● **MATERIAL SHOWN**
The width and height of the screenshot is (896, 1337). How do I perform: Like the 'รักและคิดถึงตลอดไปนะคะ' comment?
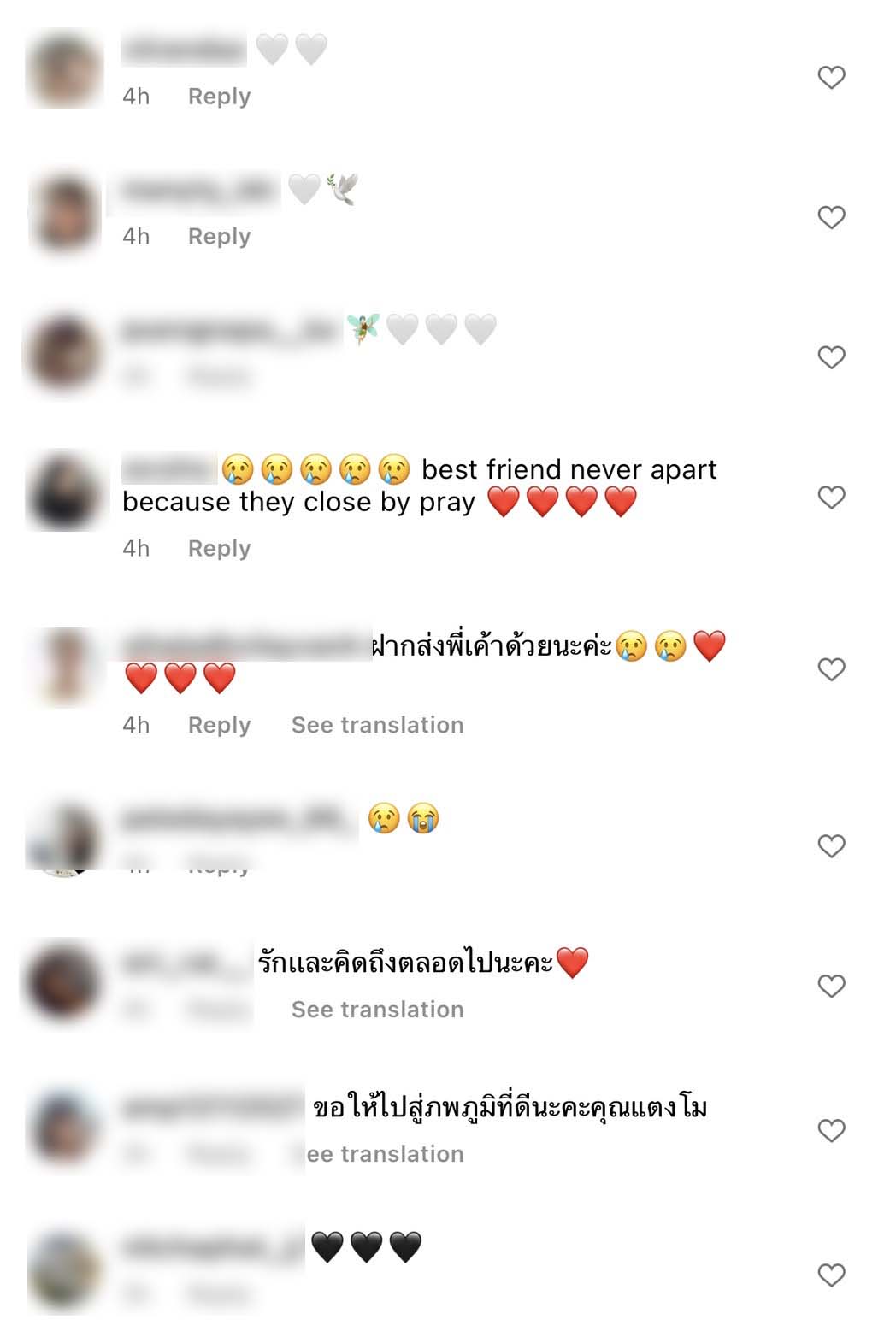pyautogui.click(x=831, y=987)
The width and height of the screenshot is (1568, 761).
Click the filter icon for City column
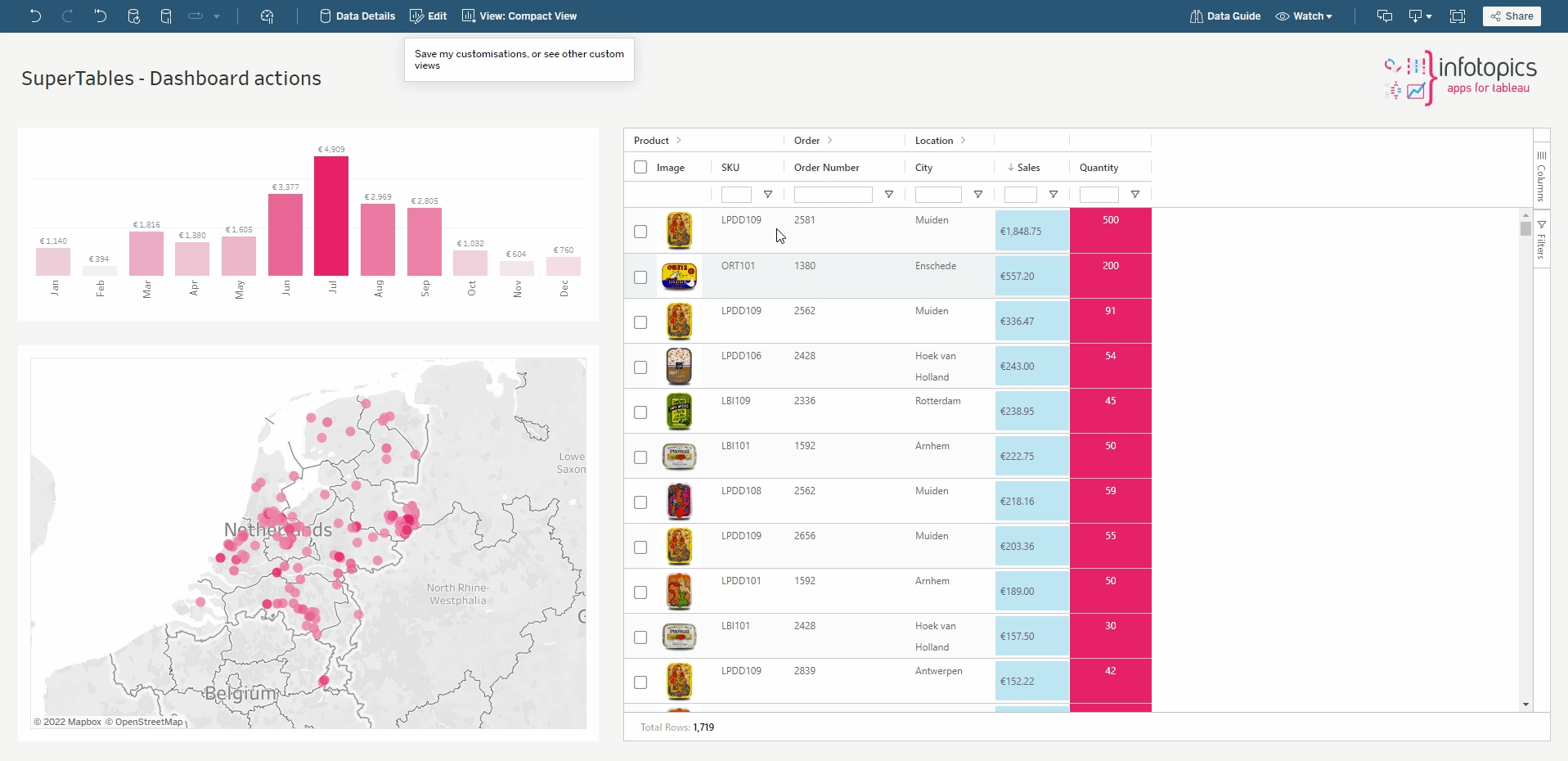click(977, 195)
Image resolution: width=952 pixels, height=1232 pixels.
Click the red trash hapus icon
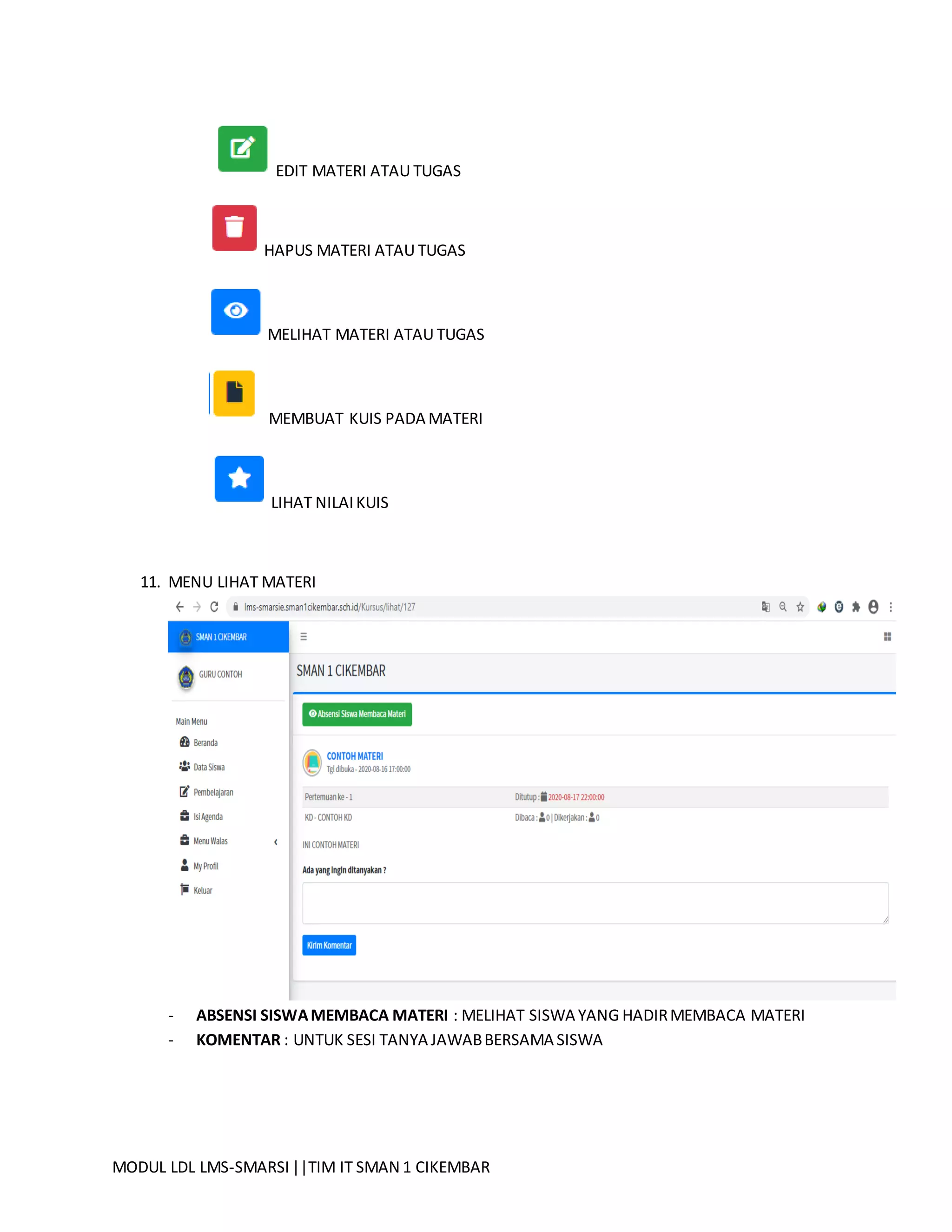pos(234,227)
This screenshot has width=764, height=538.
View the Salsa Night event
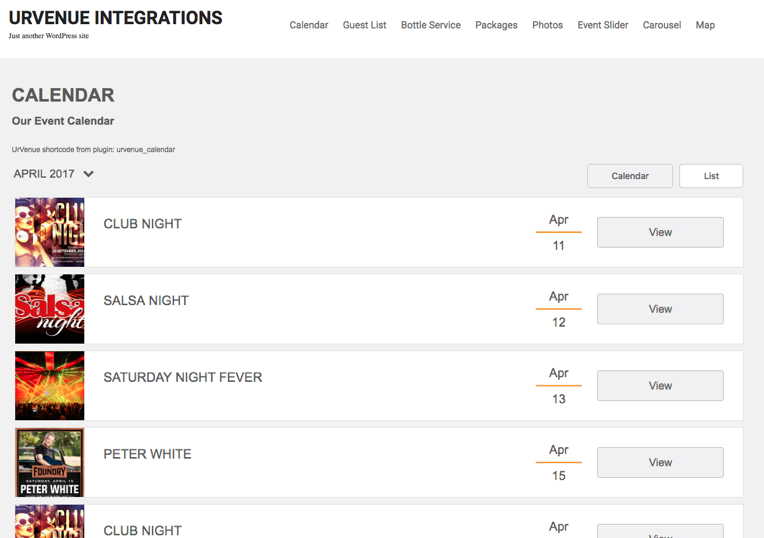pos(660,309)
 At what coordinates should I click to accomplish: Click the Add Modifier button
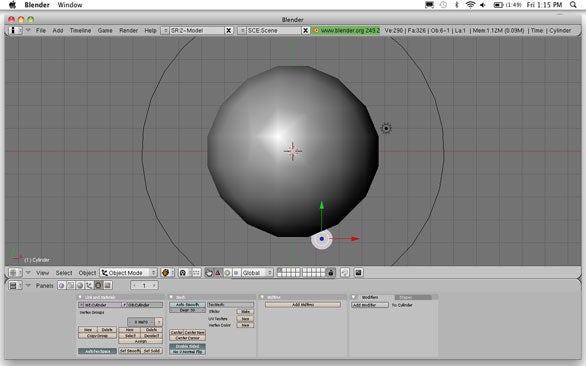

● **WHAT IS BEING ASKED**
Rewrite the whole listing above, requests included, and multiply every click coordinate in the answers by 1.5, rounding to whole numbers with halves rounded up. Keep the numbers in the requests unchanged, and leave the pictures out.

● **SOLUTION TO THE EXERCISE**
The width and height of the screenshot is (896, 1337). How do I perform: Like the 'รักและคิดถึงตลอดไปนะคะ' comment?
pyautogui.click(x=1247, y=1481)
The width and height of the screenshot is (1568, 761).
Click the filter icon for City column
click(1466, 293)
Image resolution: width=952 pixels, height=1232 pixels.
Click the red trash hapus icon
pos(351,341)
This screenshot has width=764, height=538.
View the Salsa Night event
pos(990,464)
 At what coordinates should I click to accomplish: Click the Add Modifier button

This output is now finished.